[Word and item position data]

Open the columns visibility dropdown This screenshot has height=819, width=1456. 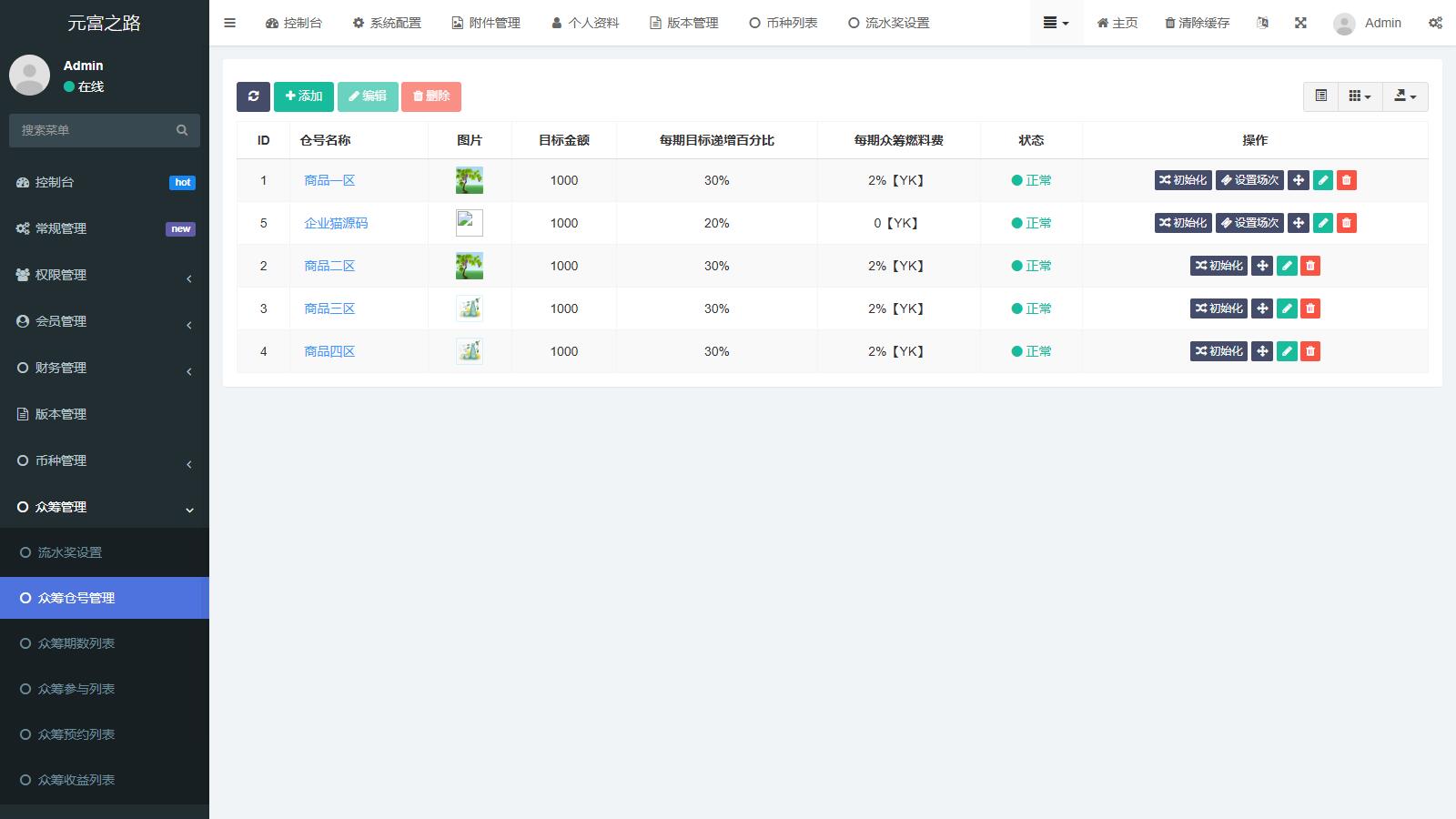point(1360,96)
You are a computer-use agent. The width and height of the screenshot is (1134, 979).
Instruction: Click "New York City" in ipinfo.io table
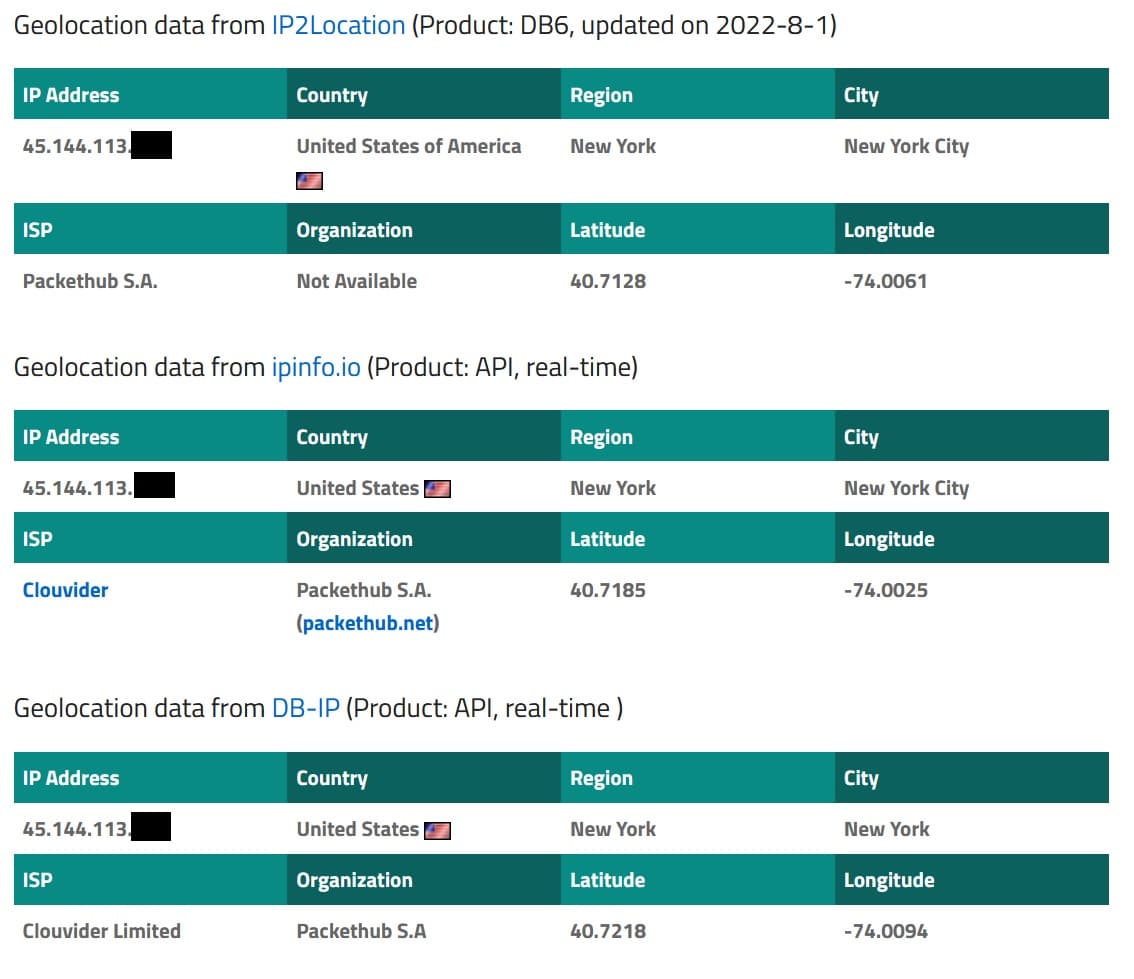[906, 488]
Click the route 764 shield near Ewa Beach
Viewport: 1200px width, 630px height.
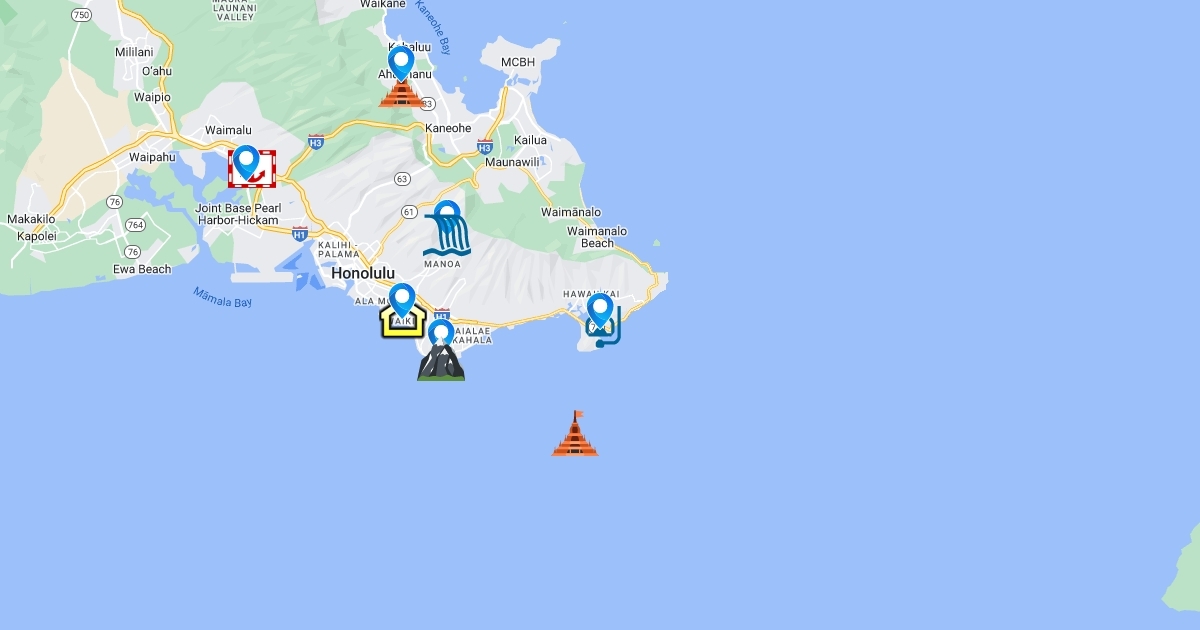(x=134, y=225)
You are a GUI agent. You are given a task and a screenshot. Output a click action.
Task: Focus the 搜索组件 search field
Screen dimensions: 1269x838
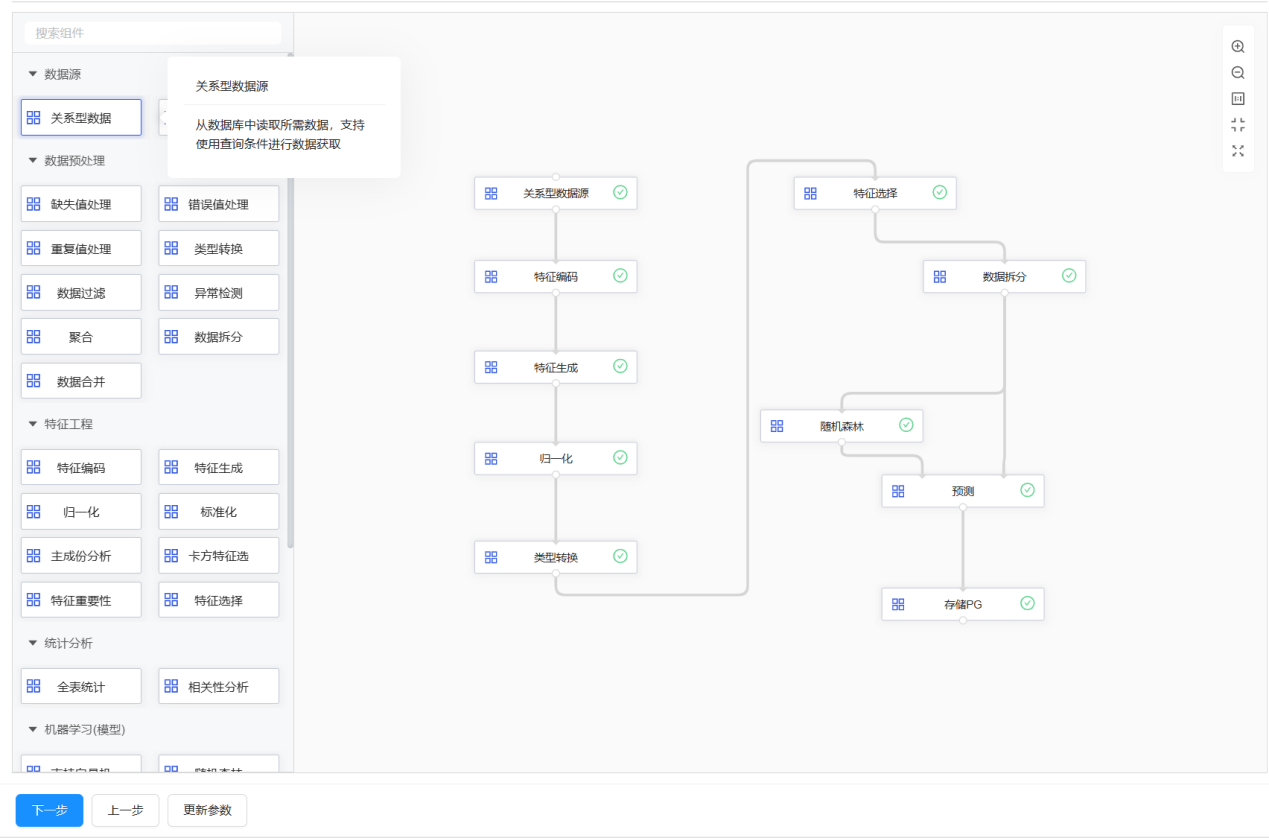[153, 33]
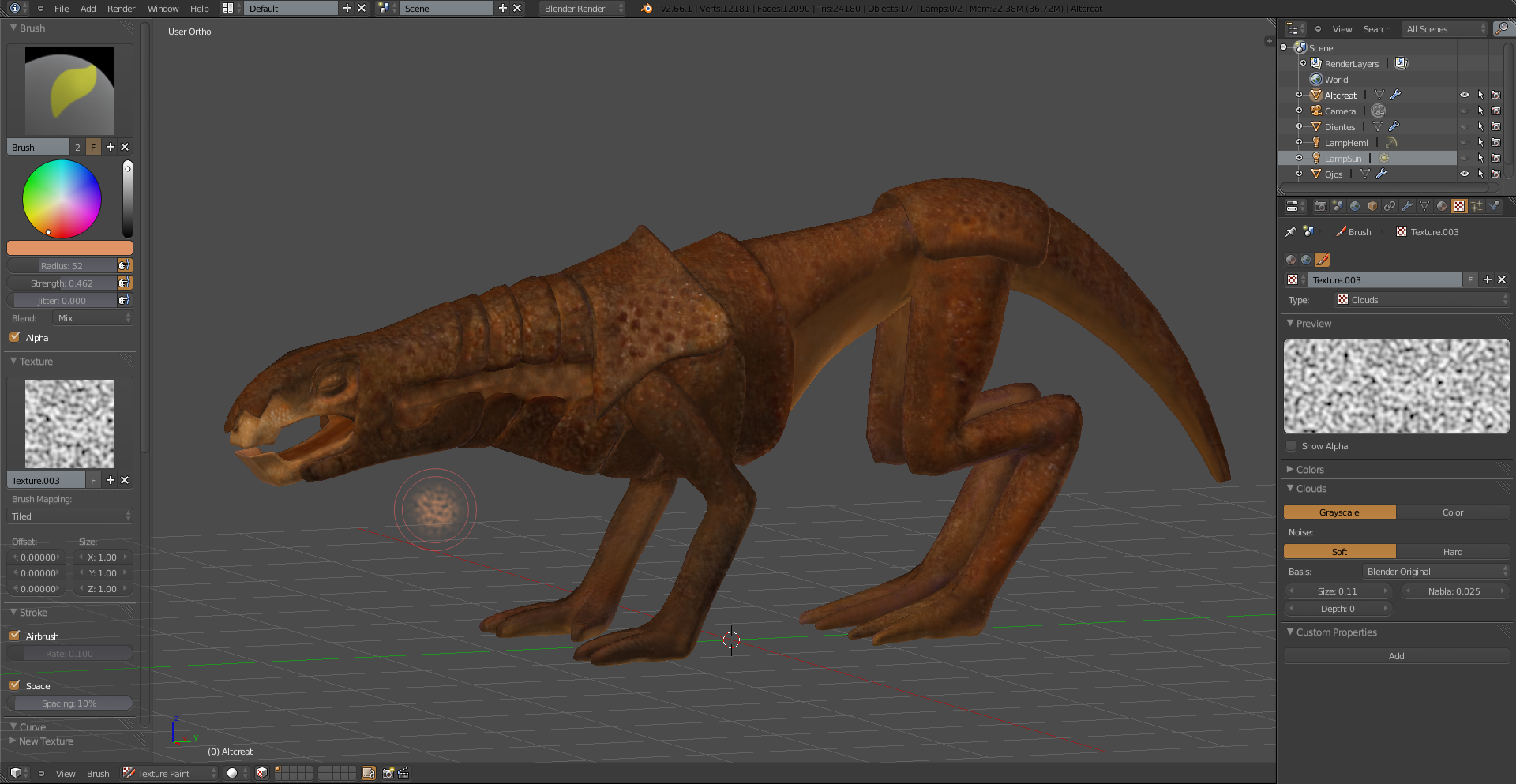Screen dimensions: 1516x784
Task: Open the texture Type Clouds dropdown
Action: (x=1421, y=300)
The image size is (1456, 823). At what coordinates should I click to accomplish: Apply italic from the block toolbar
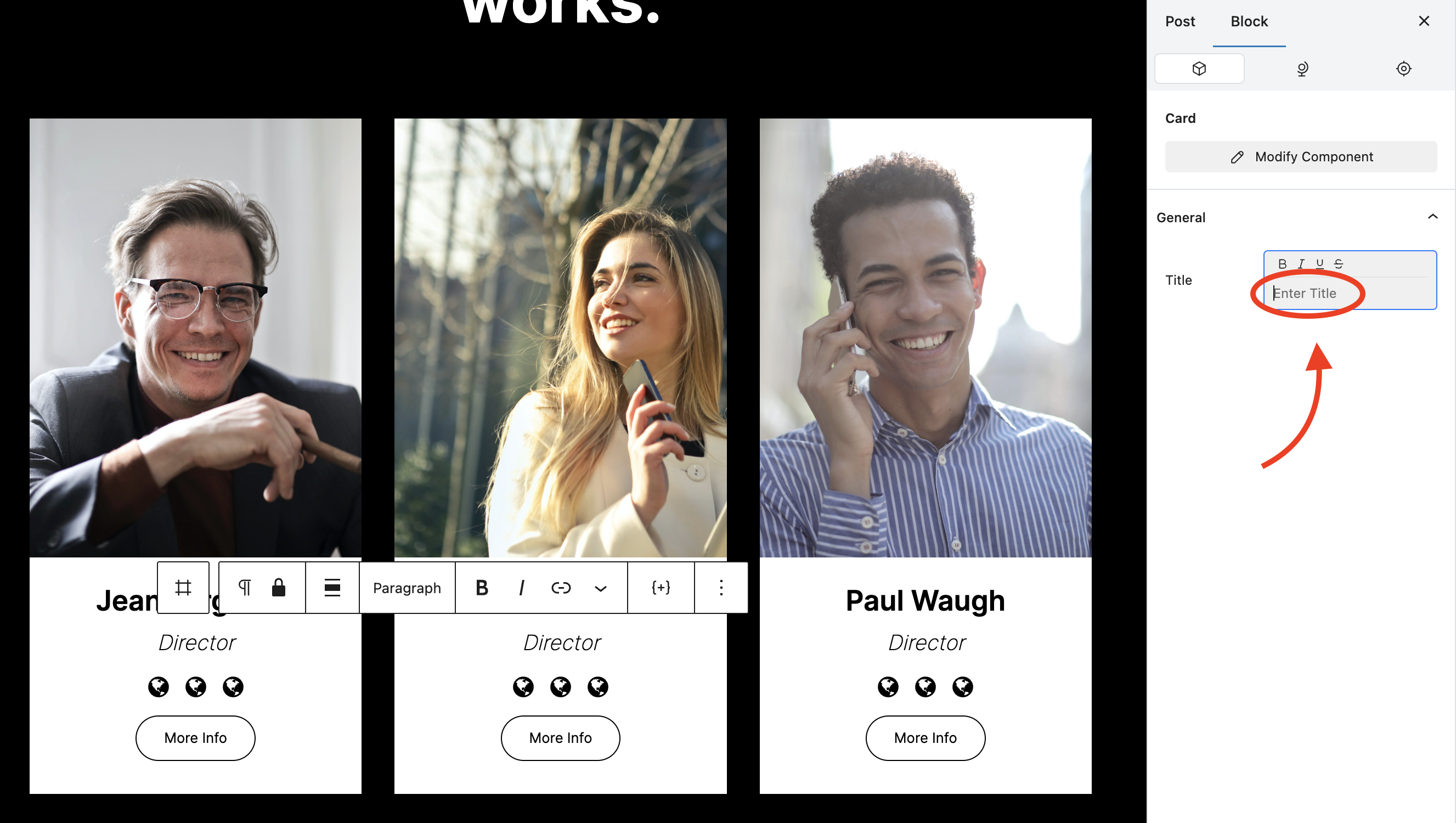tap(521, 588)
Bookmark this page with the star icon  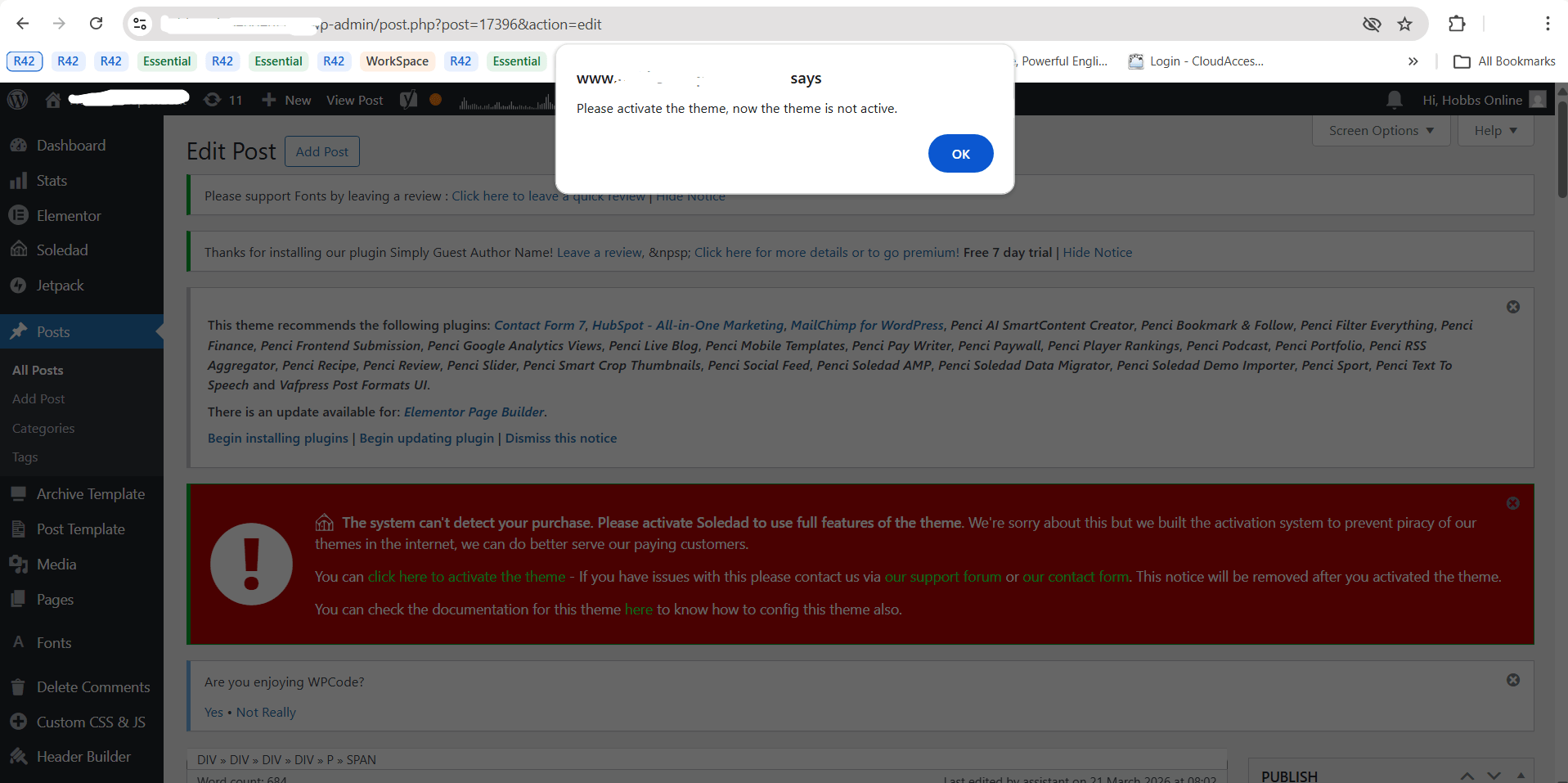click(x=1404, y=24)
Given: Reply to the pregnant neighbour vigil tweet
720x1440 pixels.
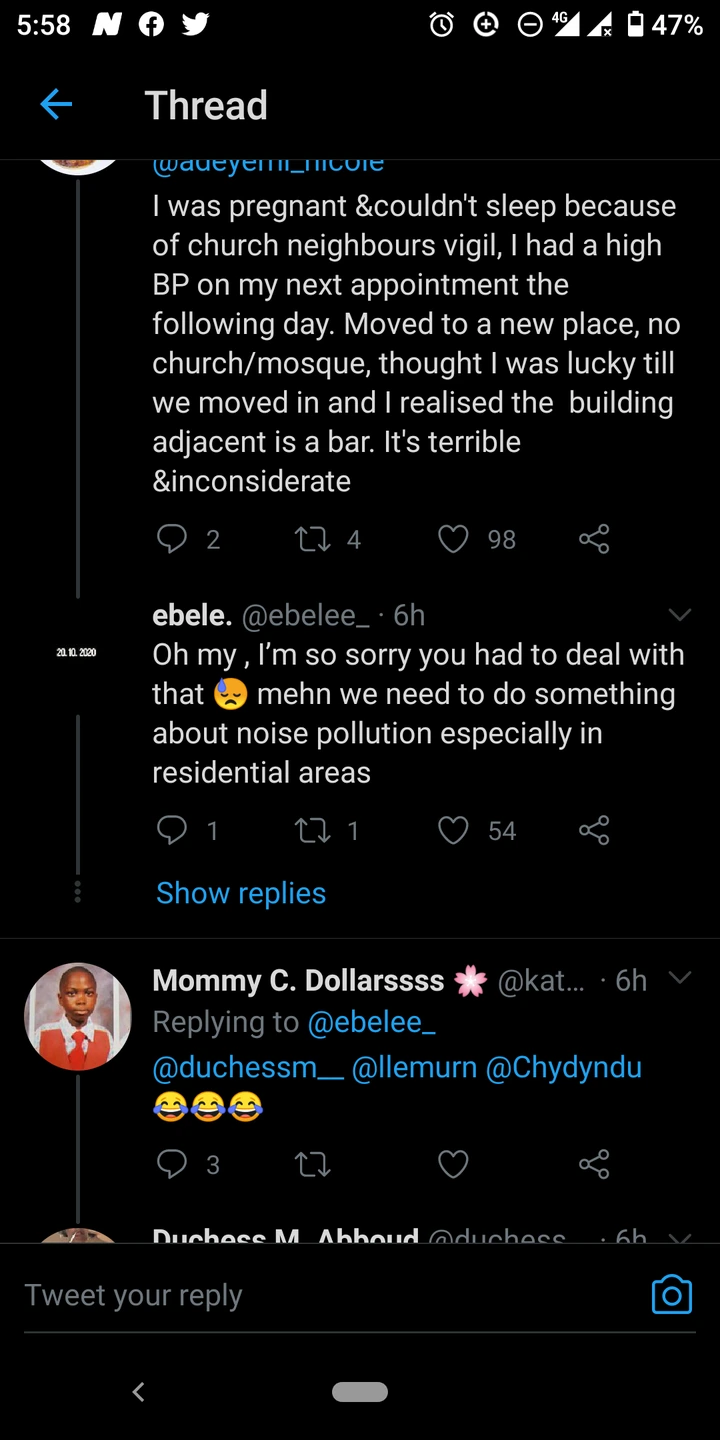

• **WHAT IS BEING ASKED**: Rewrite the lines from the one containing "Given: Reply to" through the end of the records, changing "vigil" to "rally" and keeping everything else the same. Leave the pictures out of your answer.

• **TASK ANSWER**:
Given: Reply to the pregnant neighbour rally tweet
720x1440 pixels.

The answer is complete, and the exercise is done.